Chapman is known to both country and rock audiences as a gifted singer-songwriter and the author of Goodbye, Little Rock and Roller (St. Martin's Press, 2003) and They Came to Nashville (Vanderbilt University Press, 2010).

The Spartanburg, South Carolina native became one of Nashville's great songwriter rebels in the '70's as both the solo artist behind Epic Records release Jaded Virgin (1978) and other albums plus songs cut by mainstream stars, including Olivia Newton-John's "I Think I'll Say Goodbye," Jessi Colter's "A Woman's Heart (Is a Handy Place to Be)," Tanya Tucker's "You Can't Run From Yourself," John Hiatt's "Old Habit are Hard to Break," Emmylou Harris' "Better Off Without You," Joe Cocker's "Just to Keep From Drowning," the often-covered "Somewhere South of Macon," "Last Mango in Paris" and other Jimmy Buffett standards and the No. 1 Sawyer Brown hit "Betty's Bein' Bad."
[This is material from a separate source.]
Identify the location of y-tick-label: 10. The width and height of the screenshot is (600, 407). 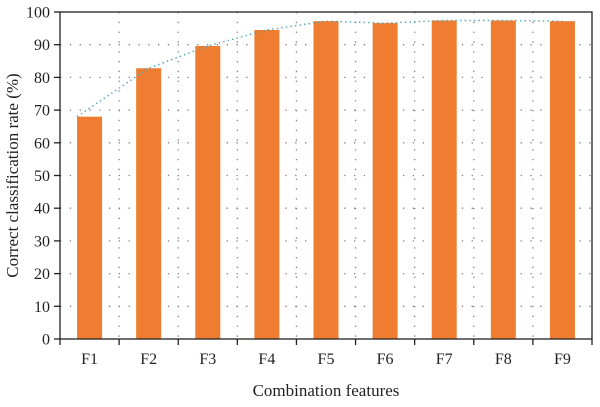
(42, 308).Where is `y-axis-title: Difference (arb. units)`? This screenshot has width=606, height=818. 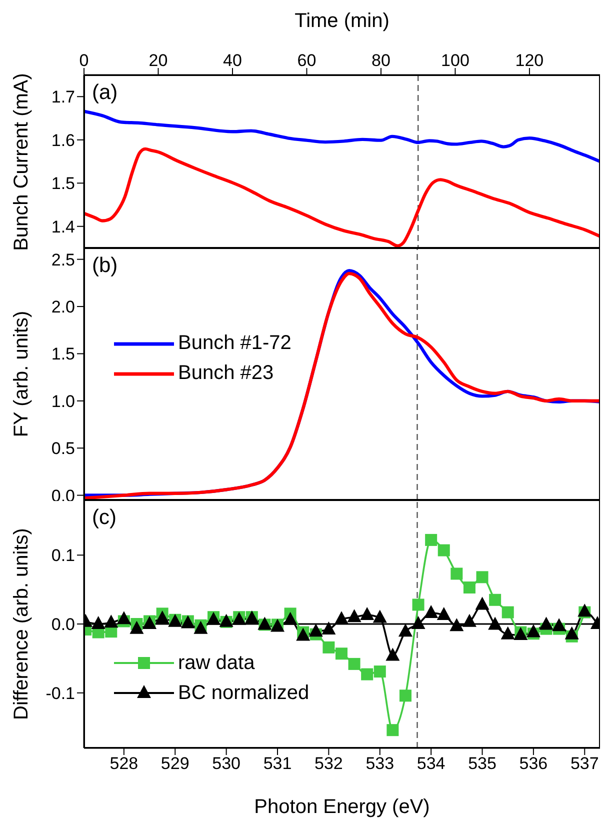
y-axis-title: Difference (arb. units) is located at coordinates (22, 624).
Read More: The 10 Best Sawyer Brown Songs, Ranked

She's also a frequent collaborator of another prolific songwriting talent, Matraca Berg. The pair contributed songs to Good Ol' Girls, an off-broadway country musical about the lives of Lee Smith and Jill McCorkle.

Like her childhood idol Elvis Presley, Chapman has often sprinkled gospel music into her catalog. She's credited with The Lewis Family's "Livin' in the Name of Love" and Russ Taff's "Take My Hand."